▸ Prompt a:
In the passage on testing classes, what should you do when a test shows that something is "broken"?

▸ Document passage:
## start
The Testing Classes & Types Diagram:
Speaking of testing, below is a diagram that lays out the Testing Classes and the types of testing within each. Read from the bottom up. Take your time. Print it out and carry it in your portfolio or tape it to your wall. Just leave the copyright and website data on please. [For full sized posters of this diagram please contact me via the “Contact Us” page.]
Did you notice the iterative circle in the background? Testing is not a “one shot” deal. If you test and find something is “broken” you fix and re-test. You don’t “maybe fix” and move on.
The object of testing is to make sure that we are delivering what the user has requested … and can use!
Remember our IT motto? “Helping them do “it” better, whatever “it” is”?
If it doesn’t work … if it blows up the first time they try to log in … if it seriously under-performs … if it …
Well, again, you get the idea.
Behind The Diagram:
The diagram is nice, it can be a great visual reminder of all of the testing steps that your project needs to account for (not all projects require all steps but all do need to have most of them done and signed off on all the time) but some “behind the diagram” data would probably help.
Below is a spreadsheet laid out in reverse order, i.e. top-down, which should provide you with more detail; in what each test means, common names for the tests (more than once the same test has been called something else by someone else), and some rules of the road for each. I’ve broken up my master table into sections and included key descriptions below each.
If you have questions, or you feel I have “completely missed the boat” on your favorite test (as in not including its name) please let me know. By the way, the shading refers to the Risk Levels noted in the above diagram.
Technically, Requirements Gathering is not a “Testing Activity”. Except it is. Or parts of it. Here’s a few questions that you must ask yourself as and after you talk to the executives, managers, entry clerks, folks on the front line, … in other words while you are walking in their shoes in an effort to do it right:
- On the surface, does it all make sense? If not, your notes and diagrams have failed the test.
- Can you, from end to end, think with it? If not, your efforts are incomplete and have failed the test.
- As you review your notes and diagrams and so on, by yourself, with your team, and with the users, are there gaps? Does the user often say “Oh, that reminds me!” and so on? Then you are not finished.
Prototyping/Proof Of Concept:
Both are forms of testing, even if they are not technically considered to be so. If you have a new idea, or wish to use a new technology, or are unsure of a possible solution then … you do a prototype or a proof of concept. They are virtually synonymous and often used interchangeably.
If the prototype fails, if the proof of concept never gets off the ground? Then that test failed and you have to come up with a Plan B. Or maybe Plan C. Or. You have completely misfired on your gathering and there is some part of the requirements that you do not yet fully understand. Do not brush off this step if there is any uncertainty, even the least little bit in the back of your skull. Prove it out. First. Don’t wait for later when you have likely locked yourself into the Plan, when it is too late and too expensive to change course. Make sense?
## end
▸ Prompt b:
Return the records from the line with "This screenshot has height=537, width=910." up to and including the line with "(x=413, y=366)", copied line for line and omitting the pictures.

▸ Material for the task:
## start
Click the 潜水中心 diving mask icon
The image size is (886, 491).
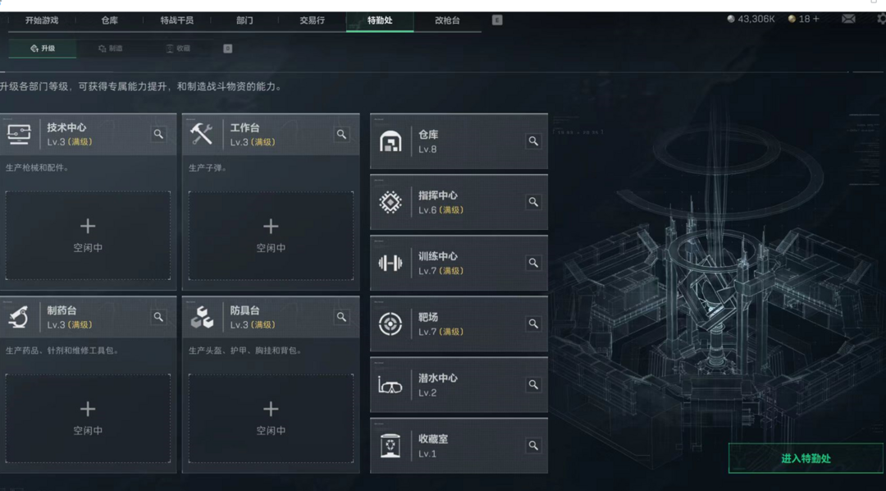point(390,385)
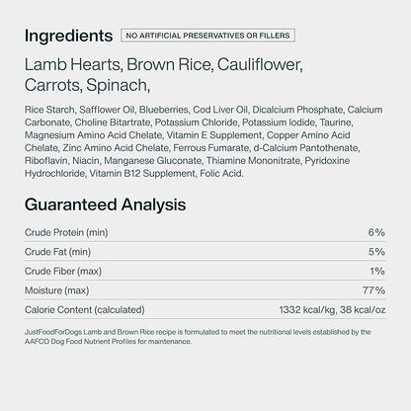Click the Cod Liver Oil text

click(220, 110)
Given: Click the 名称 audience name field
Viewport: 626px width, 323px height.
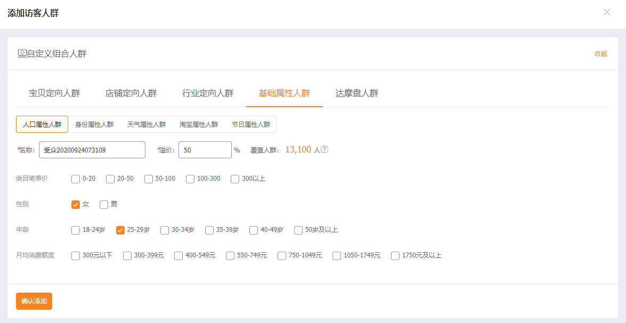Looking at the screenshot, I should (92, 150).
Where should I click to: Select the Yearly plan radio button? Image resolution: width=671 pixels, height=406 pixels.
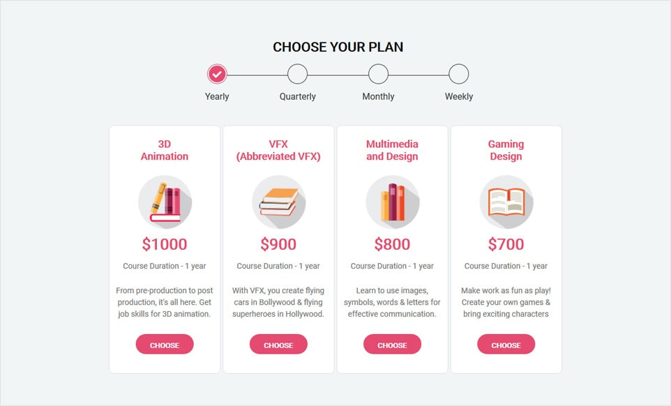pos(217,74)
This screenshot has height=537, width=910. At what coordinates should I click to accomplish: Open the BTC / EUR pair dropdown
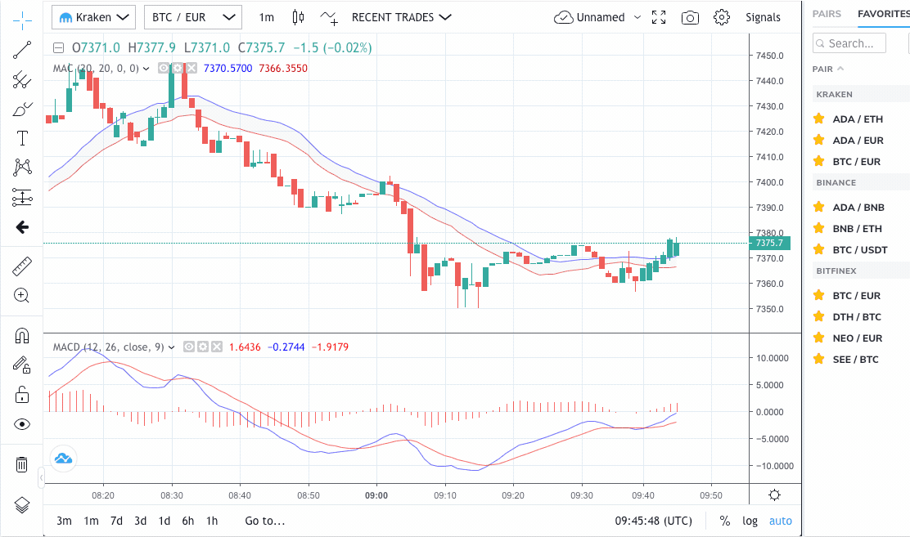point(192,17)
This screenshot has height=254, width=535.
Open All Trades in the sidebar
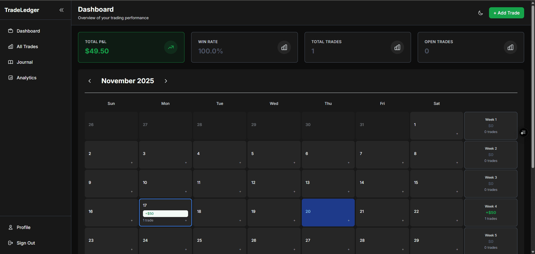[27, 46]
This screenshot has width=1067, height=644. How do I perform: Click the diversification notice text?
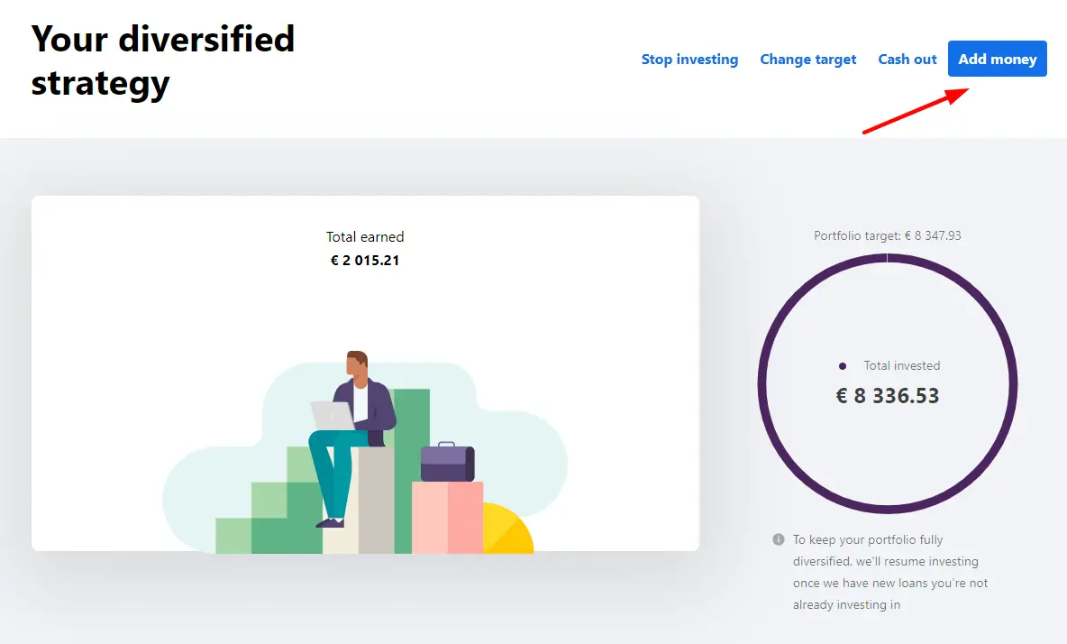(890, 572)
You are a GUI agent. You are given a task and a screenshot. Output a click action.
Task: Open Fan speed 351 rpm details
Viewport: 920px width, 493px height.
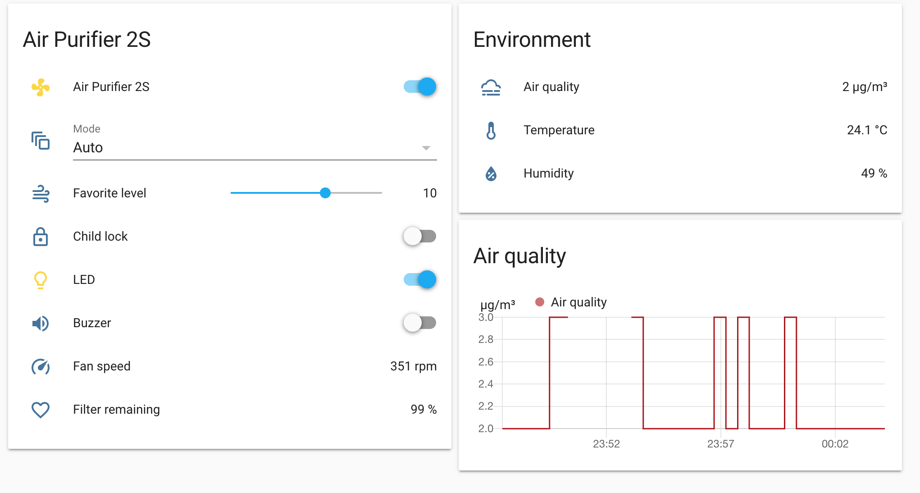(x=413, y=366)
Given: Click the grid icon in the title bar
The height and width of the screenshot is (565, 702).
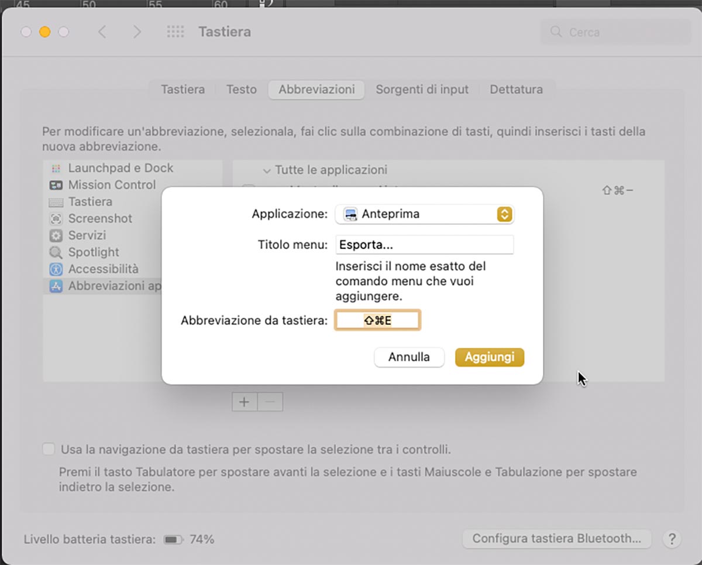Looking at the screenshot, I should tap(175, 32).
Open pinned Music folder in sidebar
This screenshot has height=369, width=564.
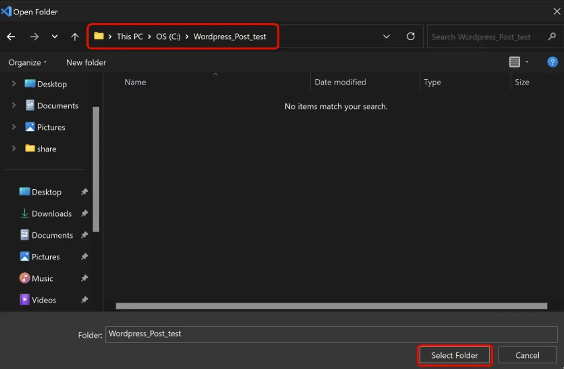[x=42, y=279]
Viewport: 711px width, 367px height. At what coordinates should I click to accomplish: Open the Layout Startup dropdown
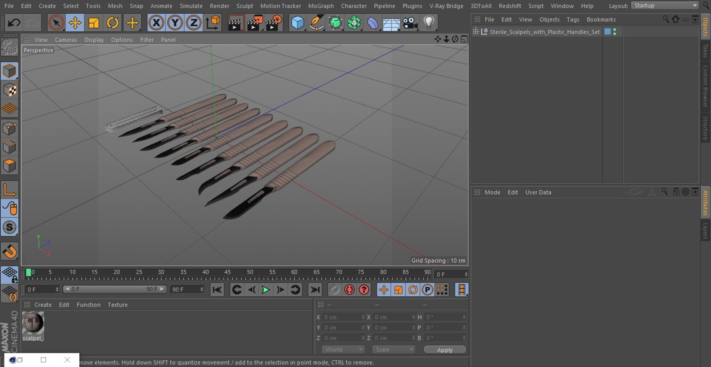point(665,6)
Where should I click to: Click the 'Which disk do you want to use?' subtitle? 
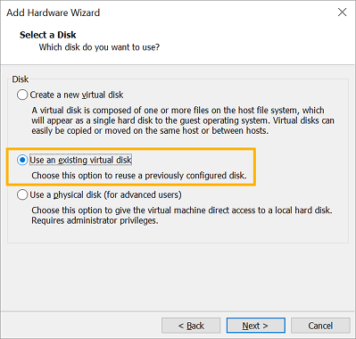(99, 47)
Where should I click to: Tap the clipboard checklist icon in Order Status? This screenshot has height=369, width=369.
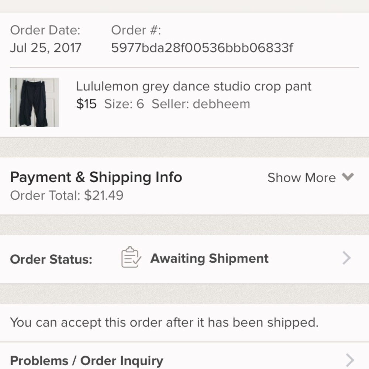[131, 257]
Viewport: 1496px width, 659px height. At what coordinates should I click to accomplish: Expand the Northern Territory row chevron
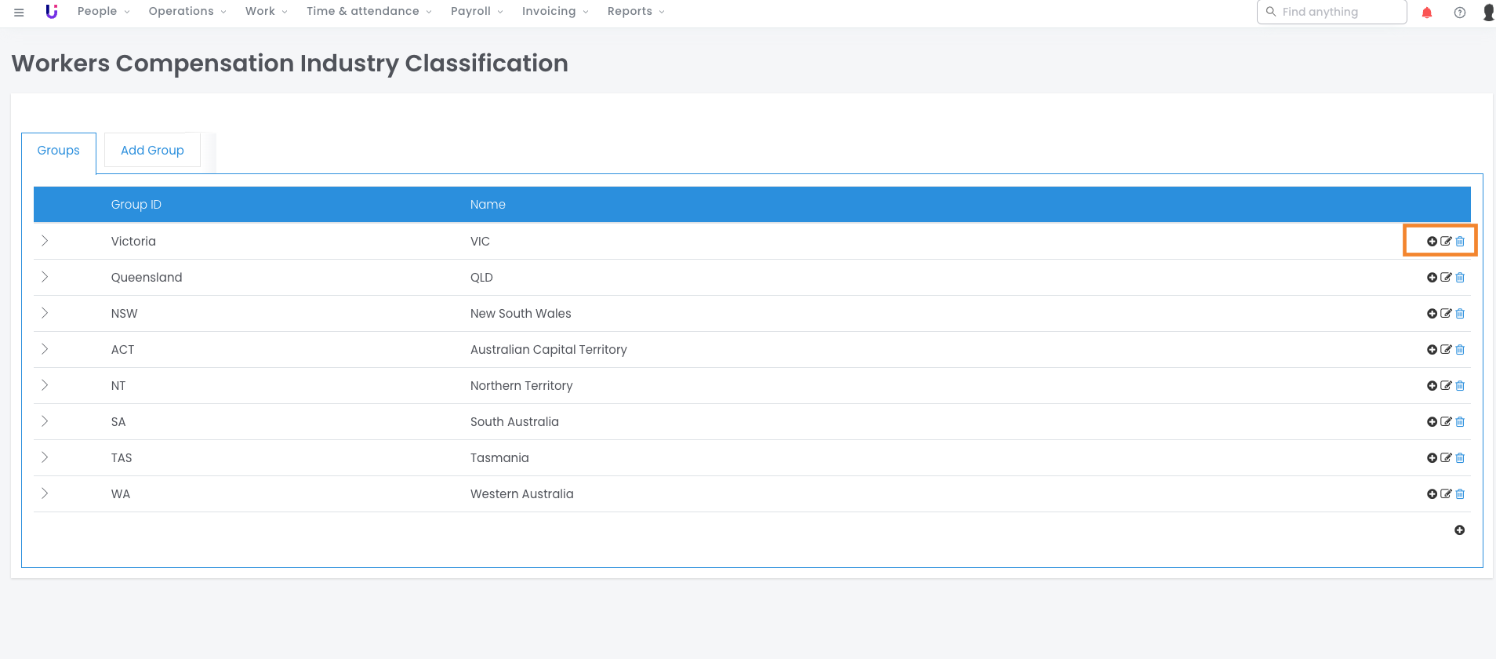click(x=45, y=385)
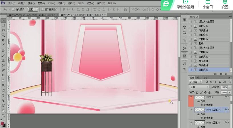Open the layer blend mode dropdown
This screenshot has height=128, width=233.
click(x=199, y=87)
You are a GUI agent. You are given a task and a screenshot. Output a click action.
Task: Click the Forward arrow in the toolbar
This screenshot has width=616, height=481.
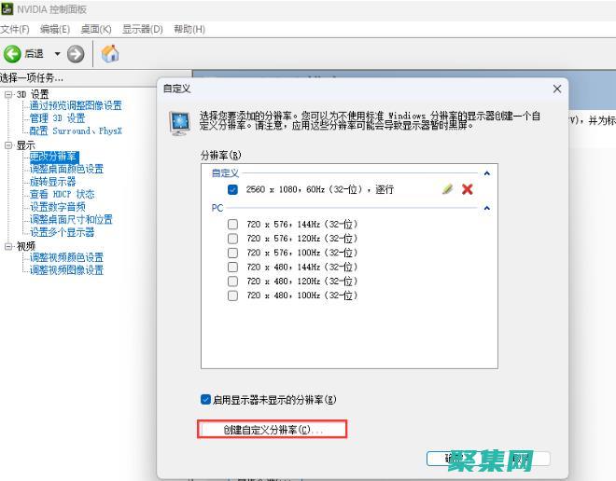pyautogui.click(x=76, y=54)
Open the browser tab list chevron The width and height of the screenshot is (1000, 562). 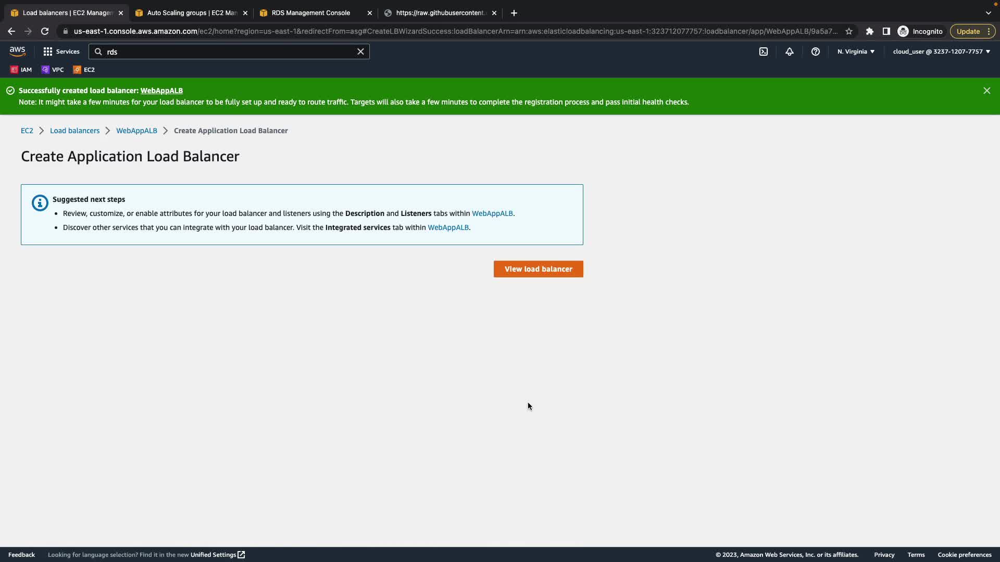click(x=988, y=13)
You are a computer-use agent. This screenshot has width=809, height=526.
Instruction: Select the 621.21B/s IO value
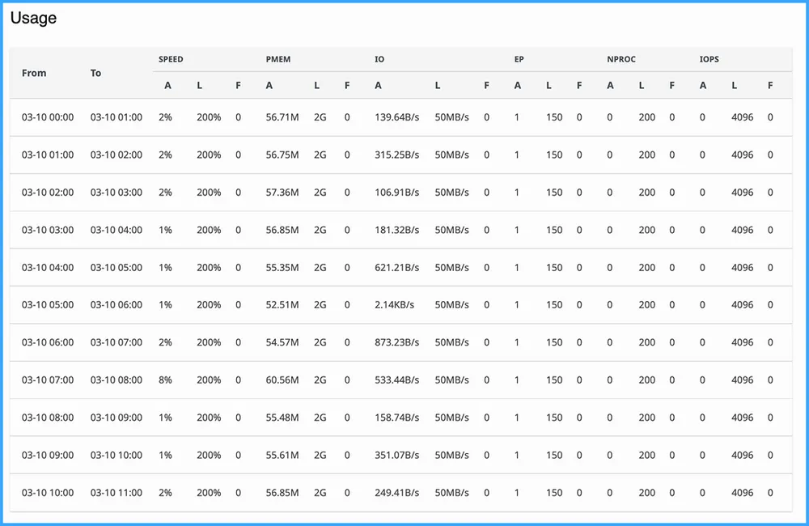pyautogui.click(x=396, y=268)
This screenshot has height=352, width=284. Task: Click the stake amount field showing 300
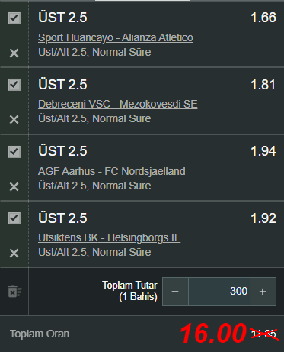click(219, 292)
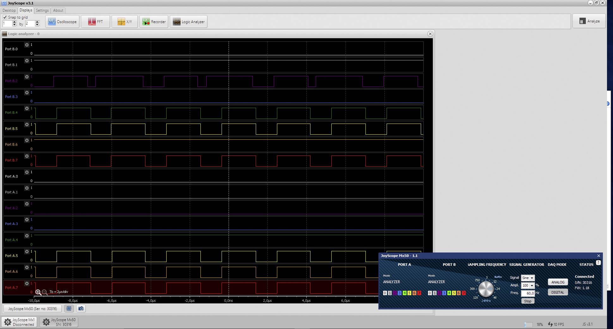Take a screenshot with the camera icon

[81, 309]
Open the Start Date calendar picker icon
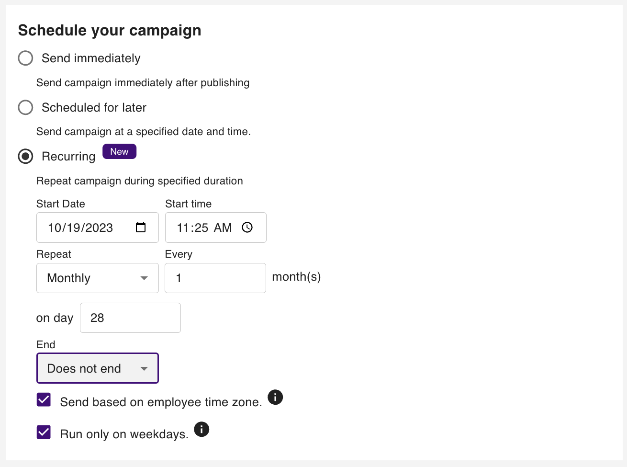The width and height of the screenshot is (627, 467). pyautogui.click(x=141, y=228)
## end
▸ Finished answer a:
Fix it and re-test.

▸ Finished answer b:
This screenshot has height=537, width=910. At what coordinates should I click to accomplish: Open the BTC / EUR pair dropdown
point(192,17)
This screenshot has height=254, width=535.
Open All Trades in the sidebar
[27, 46]
This screenshot has width=1067, height=644. How do I perform: Click the diversification notice text?
(890, 572)
You are a GUI agent. You are given a task and a screenshot. Output a click action.
Task: Open Fan speed 351 rpm details
Viewport: 920px width, 493px height.
(x=413, y=366)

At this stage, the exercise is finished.